Si abbassa il costo della sanzione massima prevista per chi esce con il cane senza bottiglietta d’acqua per ripulire l’urina. Lo stabilisce una seconda ordinanza firmata dal sindaco di Terni Stefano Bandecchi.
Ordinanza Qualche giorno fa e fino al 30 settembre 2025 è entrato in vigore un dispositivo che, per arginare il «degrado urbano e i cattivi odori causati da tali deiezioni liquide», dispone l’obbligo di uscire di casa con una bottiglia d’acqua, o simili, per ripulire l’urina degli amici a quattro zampe. Decisione che ha creato non poche polemiche tra cittadinanza e associazioni.

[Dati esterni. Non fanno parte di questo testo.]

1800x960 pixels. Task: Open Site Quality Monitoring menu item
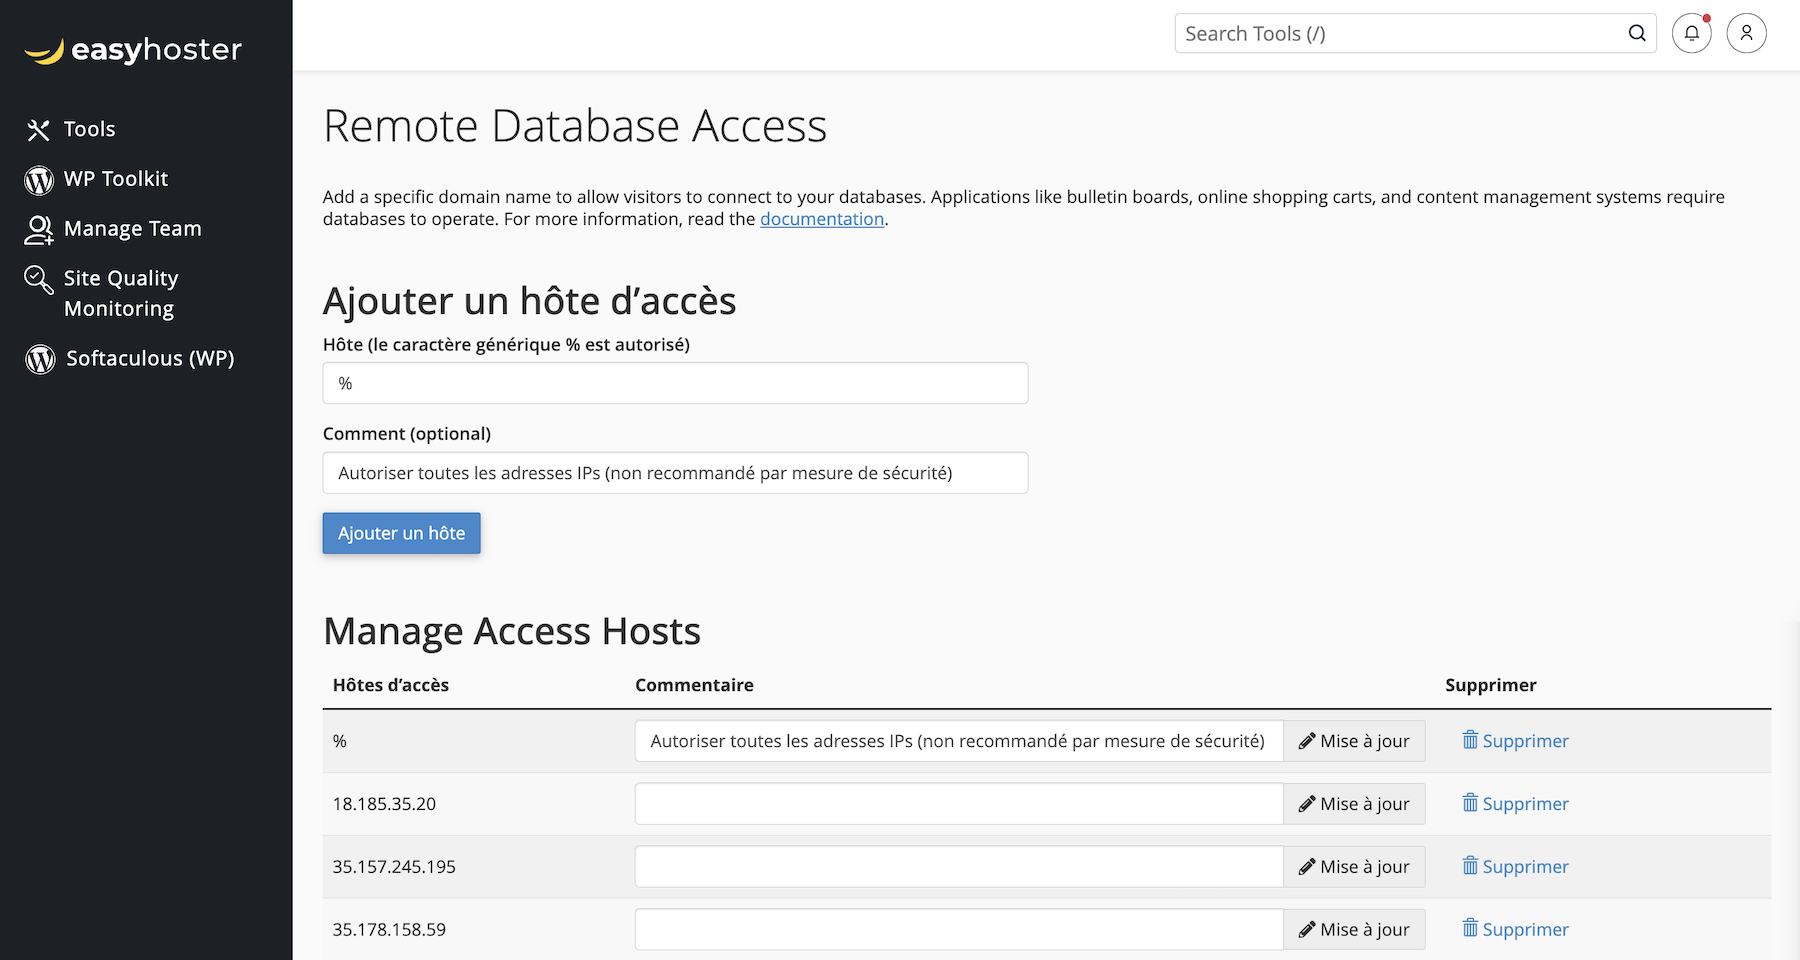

Si abbassa la multa La prima ordinanza prevedeva multe fino a 600 euro. In caso di accertata inadempienza, «si applica la sanzione amministrativa pecuniaria da 200 a 600 euro», si leggeva nell’ordinanza. Ora però le cose sono nuovamente cambiate. Il Comune infatti ha firmato un secondo documento che abbassa le sanzioni che possono andare da 80 a 480 euro. La rettifica di Palazzo Spada è stata necessaria per adeguare i limiti delle multe «adeguandoli a quanto previsto dall’art. 7 – bis del D.Lgs. 267/00».